→ What is required:
Whenever a line in the data holds the string "pixels", copy that line.

→ Input for this task:
********

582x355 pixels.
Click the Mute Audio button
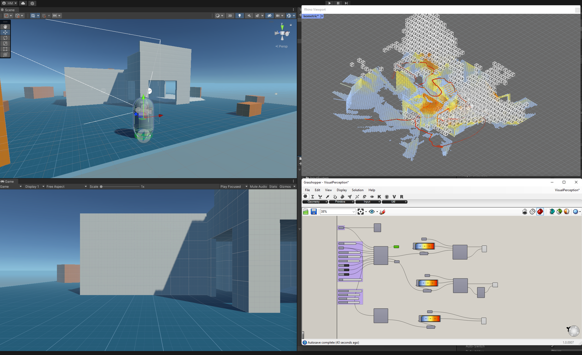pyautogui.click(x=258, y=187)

********

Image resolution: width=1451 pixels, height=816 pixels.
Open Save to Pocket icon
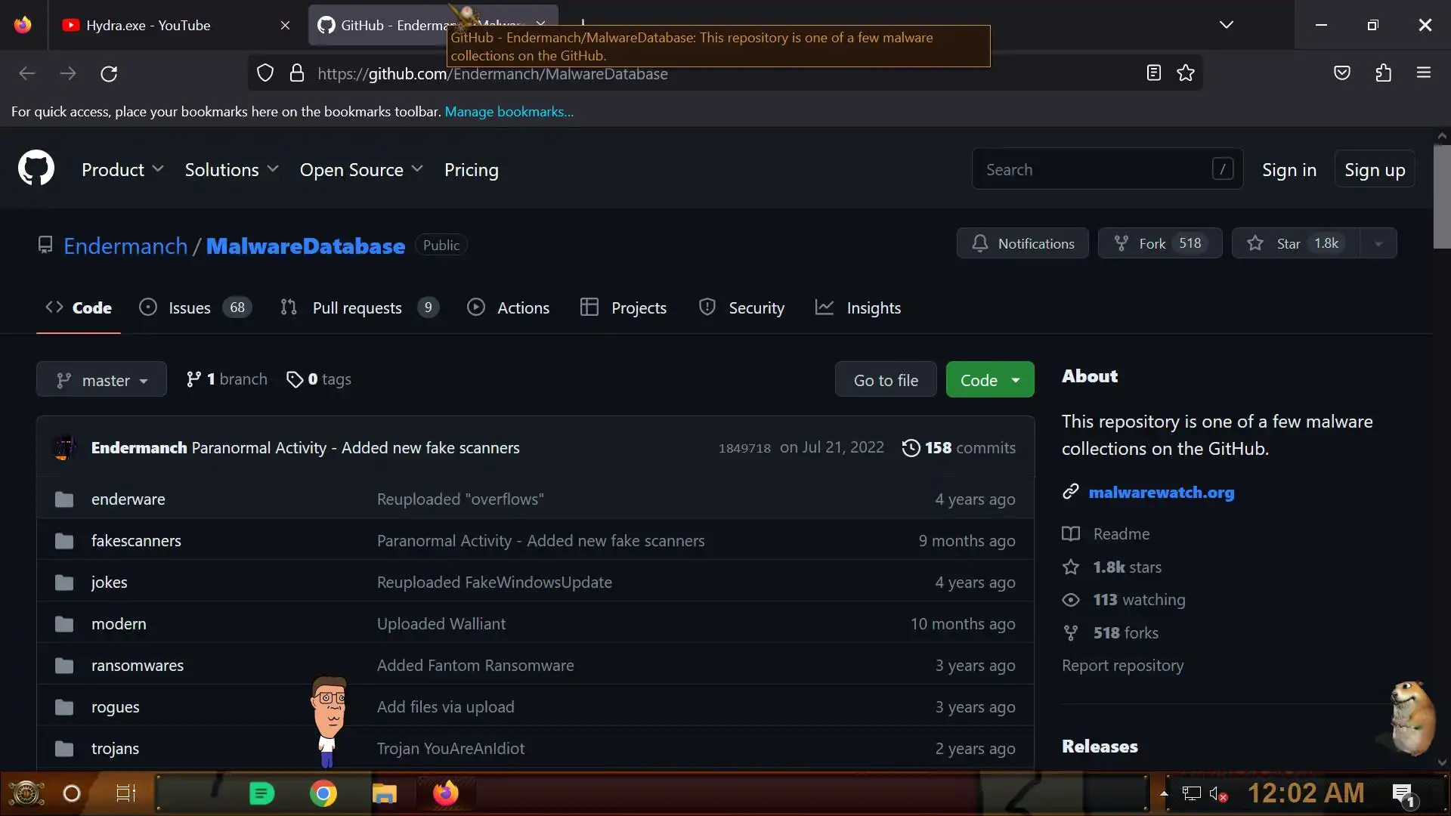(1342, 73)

********

→ Answer section:
582x355 pixels.
Image resolution: width=1451 pixels, height=816 pixels.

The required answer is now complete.